**Task description**
Please repeat exactly the lines from the one containing "Task: Click the 0.6 DeltaE average value box" through the last line of the records below, leaving out any pictures.

**Data in this exercise**

──────────

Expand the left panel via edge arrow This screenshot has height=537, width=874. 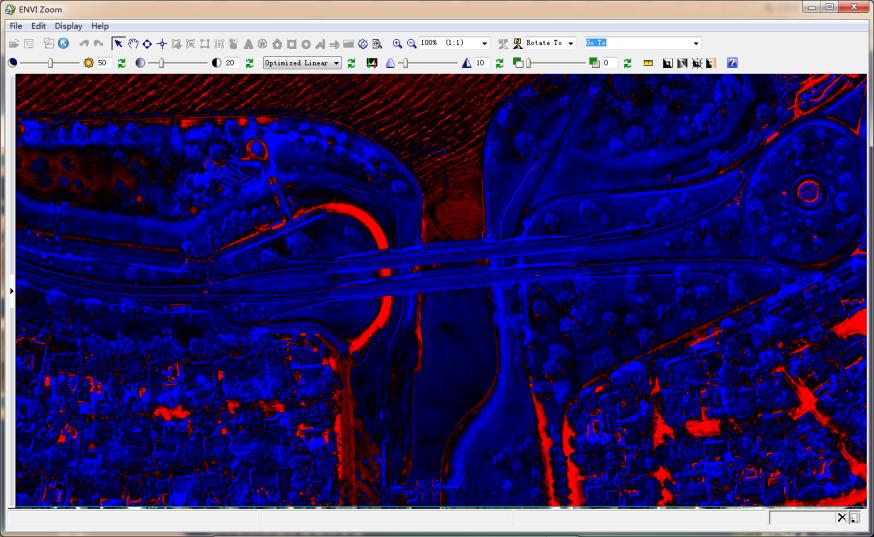[11, 291]
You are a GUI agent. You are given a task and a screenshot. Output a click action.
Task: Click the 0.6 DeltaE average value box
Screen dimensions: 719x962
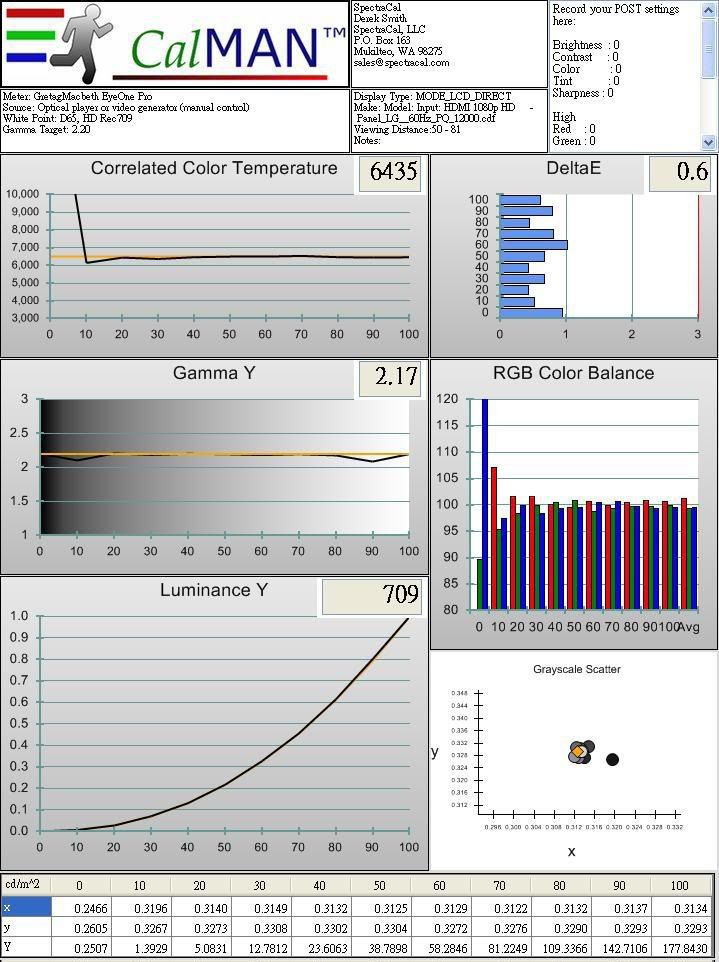click(681, 171)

──────────

**Reply**
Task: Click the 0.6 DeltaE average value box
Screen dimensions: 719x962
click(681, 171)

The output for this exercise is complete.